The Pacific whiteleg shrimp, Litopenaeus vannamei, inhabits coastal estuarine waters which are prone to intermittent bouts of low oxygen (hypoxia) and high carbon dioxide (hypercapnia) followed by a return, or recovery, to fully air-saturated levels of oxygen and carbon dioxide (normoxia). Hypoxia (H) and hypercapnic hypoxia (HH) can cause oxidative stress which induces production of reactive oxygen species (ROS) that damage surrounding cells and tissues. In vertebrates, sudden rises in oxygen levels also increase ROS production. Cellular production of antioxidants, which convert ROS into non-toxic molecules, can prevent cell damage. Here we examine antioxidant production in the hepatopancreas of L.vannamei after recovery from H or HH. Prior studies revealed that transcription of antioxidants thioredoxin-2 (TRX-2) and glutathione-s-transferase (GST) was significantly upregulated (2.7; 2.9-fold, respectively) after 4 h exposure to H. Only GST was significantly upregulated (3.9-fold) after 4 h in HH; neither antioxidant was upregulated after 24 h in H or HH. In the current study we exposed shrimp to H or HH for 4 or 24 h. Shrimp subsequently recovered in normoxia for 1, 6, or 24 h.
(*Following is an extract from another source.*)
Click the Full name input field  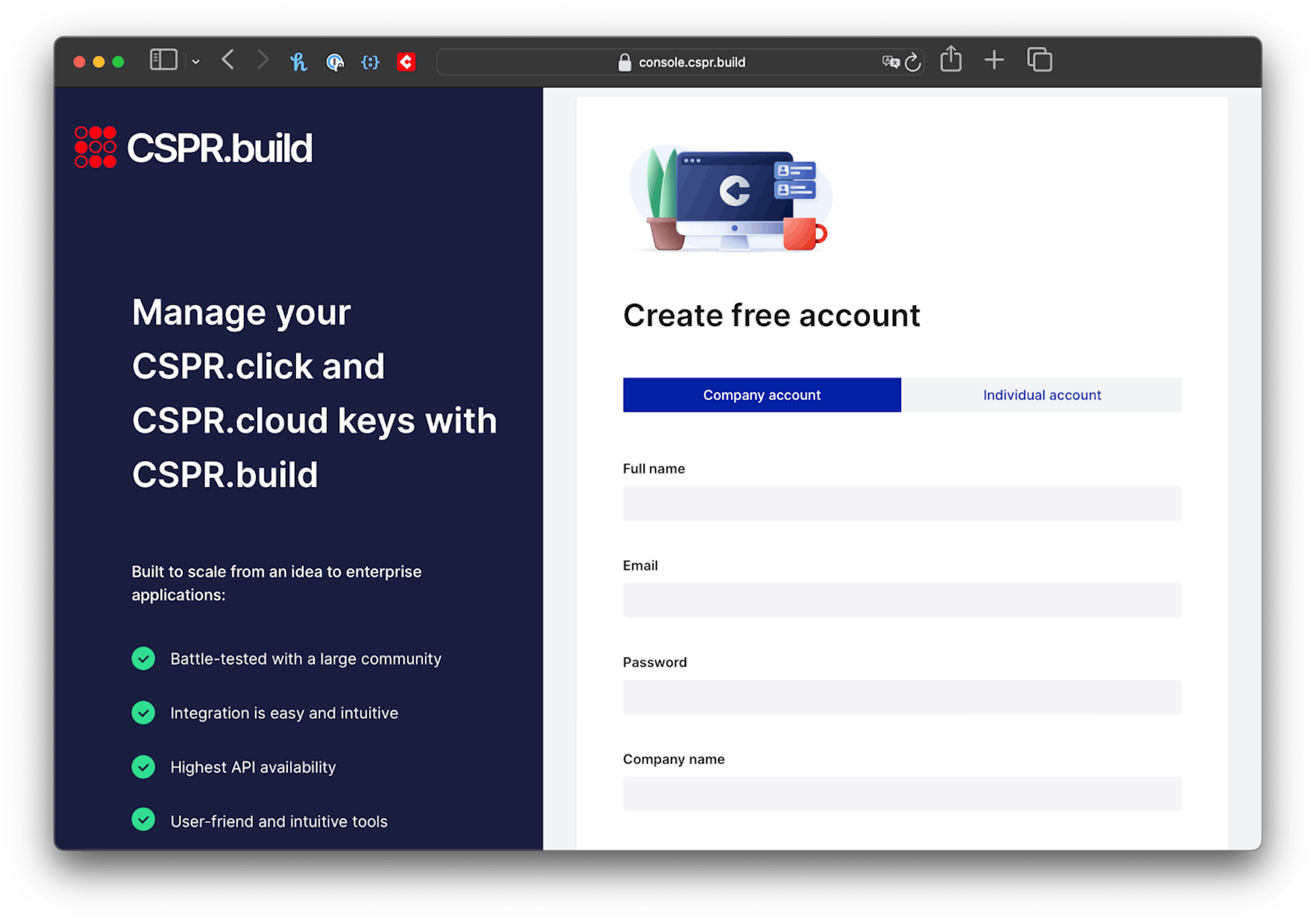click(902, 504)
Transcriptional changes of TRX-2, GST, and other antioxidant-related genes are currently being quantified by qRT-PCR. Based on prior studies detailed above, we expect that transcription of antioxidant-related genes will further increase in response to increases in oxygen during recovery from 4 h H or HH, but that this increase will not occur during recovery from 24 h H or HH, leaving these animals susceptible to oxidative damage as tissue oxygenation returns to normal levels.